Comparison of constitutive expression in different Haemonchus contortus strains analysed by qPCR. Relative expression of selected Hc_UGTs mRNA from females (A) and males (B). * indicates significant difference between ISE and WR or ISE and IRE at P < 0.05, N = 3.

Conclusions

Adults of H. contortus are able to form many glycosylated anthelmintic metabolites. We have investigated the UGT family in this parasite genome and identified 32 genes that might be responsible for such glycosylation. Interestingly, comparison with the C. elegans UGT family revealed gene diversification of specific UGT subfamilies in H. contortus. We have found significant sex differences in the constitutive expression levels of several UGTs.
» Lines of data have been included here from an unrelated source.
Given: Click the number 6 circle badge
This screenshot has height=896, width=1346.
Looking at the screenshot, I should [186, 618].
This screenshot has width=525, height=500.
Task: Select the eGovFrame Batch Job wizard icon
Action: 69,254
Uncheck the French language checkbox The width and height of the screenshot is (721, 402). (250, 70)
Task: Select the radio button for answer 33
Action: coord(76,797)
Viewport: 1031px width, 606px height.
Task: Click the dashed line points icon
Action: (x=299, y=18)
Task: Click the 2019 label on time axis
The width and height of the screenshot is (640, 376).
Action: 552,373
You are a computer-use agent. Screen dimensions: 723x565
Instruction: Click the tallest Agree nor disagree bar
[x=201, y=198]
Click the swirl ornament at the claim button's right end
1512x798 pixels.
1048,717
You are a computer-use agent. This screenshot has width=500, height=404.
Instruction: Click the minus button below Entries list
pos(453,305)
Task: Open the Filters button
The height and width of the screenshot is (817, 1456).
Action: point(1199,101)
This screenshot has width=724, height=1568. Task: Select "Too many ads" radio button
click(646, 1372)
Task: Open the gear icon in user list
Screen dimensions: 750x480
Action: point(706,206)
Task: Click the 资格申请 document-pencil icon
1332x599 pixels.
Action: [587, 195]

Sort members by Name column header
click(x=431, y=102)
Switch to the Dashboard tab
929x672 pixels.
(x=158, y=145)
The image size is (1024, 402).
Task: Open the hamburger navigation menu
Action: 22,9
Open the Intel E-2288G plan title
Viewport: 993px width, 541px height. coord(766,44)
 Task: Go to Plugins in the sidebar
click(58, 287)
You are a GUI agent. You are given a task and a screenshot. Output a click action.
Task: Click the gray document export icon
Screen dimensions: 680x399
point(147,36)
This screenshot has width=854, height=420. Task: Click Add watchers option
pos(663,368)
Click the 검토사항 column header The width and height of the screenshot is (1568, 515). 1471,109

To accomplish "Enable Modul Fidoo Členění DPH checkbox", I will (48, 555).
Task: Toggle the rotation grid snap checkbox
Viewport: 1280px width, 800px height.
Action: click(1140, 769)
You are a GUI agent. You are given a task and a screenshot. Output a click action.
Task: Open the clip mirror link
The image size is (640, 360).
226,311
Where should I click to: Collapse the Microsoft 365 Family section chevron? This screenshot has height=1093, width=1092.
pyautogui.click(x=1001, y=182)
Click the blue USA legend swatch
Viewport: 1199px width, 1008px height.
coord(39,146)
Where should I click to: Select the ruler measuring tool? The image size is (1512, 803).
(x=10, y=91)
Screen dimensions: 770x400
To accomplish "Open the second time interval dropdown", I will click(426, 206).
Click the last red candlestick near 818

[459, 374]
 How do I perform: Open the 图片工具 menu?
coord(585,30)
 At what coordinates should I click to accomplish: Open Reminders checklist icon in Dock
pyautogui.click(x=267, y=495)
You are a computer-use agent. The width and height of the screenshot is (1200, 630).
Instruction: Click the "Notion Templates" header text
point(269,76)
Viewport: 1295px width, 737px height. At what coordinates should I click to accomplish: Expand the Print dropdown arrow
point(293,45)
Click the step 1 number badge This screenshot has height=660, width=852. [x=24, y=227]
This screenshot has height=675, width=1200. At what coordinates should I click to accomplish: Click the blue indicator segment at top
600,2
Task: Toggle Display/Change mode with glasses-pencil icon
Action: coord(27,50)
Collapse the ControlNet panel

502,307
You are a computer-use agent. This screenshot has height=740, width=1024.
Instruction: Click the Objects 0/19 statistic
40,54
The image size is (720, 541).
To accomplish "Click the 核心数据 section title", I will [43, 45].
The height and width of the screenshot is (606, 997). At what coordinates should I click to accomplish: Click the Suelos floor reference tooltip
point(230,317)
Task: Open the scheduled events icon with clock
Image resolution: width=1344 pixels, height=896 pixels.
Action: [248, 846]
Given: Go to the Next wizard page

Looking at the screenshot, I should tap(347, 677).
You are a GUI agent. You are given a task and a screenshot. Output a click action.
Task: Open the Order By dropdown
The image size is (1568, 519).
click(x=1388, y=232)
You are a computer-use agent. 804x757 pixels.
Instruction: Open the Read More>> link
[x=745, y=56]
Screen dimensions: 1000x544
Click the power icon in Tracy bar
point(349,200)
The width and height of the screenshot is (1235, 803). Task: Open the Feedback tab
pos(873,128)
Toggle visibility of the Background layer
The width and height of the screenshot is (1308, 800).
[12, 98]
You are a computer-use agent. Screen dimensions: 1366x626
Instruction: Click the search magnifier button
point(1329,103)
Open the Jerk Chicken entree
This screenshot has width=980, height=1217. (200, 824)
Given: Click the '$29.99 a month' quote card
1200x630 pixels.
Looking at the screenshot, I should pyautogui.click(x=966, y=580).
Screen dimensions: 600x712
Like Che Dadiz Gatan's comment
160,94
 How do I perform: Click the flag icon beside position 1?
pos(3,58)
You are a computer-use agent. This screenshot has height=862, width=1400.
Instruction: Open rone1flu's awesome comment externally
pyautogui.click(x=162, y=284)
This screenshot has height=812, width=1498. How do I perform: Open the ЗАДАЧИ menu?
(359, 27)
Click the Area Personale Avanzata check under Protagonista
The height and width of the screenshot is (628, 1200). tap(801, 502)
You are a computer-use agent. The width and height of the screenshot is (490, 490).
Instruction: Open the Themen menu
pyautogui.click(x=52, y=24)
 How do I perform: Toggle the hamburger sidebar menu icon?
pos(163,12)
Furthermore, comparison of the constitutive expression of UGTs in sensitive and resistant strains revealed that UGT368B2 was highly expressed in both females and males of resistant strains only. Further work should be aimed at testing this UGT in worm isolates to confirm or disprove its broader involvement in the resistance of H. contortus to anthelmintics. The importance of our finding in anthelmintic resistance is supported by the fact that higher expression of UGT368B2 was found in both resistant strains, which have a different genetic background, one from inbred selection and one from field isolation. This means that, like the ß-tubulin point mutation, the change affecting the level of expression must have occurred multiple times. Further studies are warranted and testing of other H. contortus strains and isolates is required.

Conflicts of interest

The authors declare no conflicts of interest.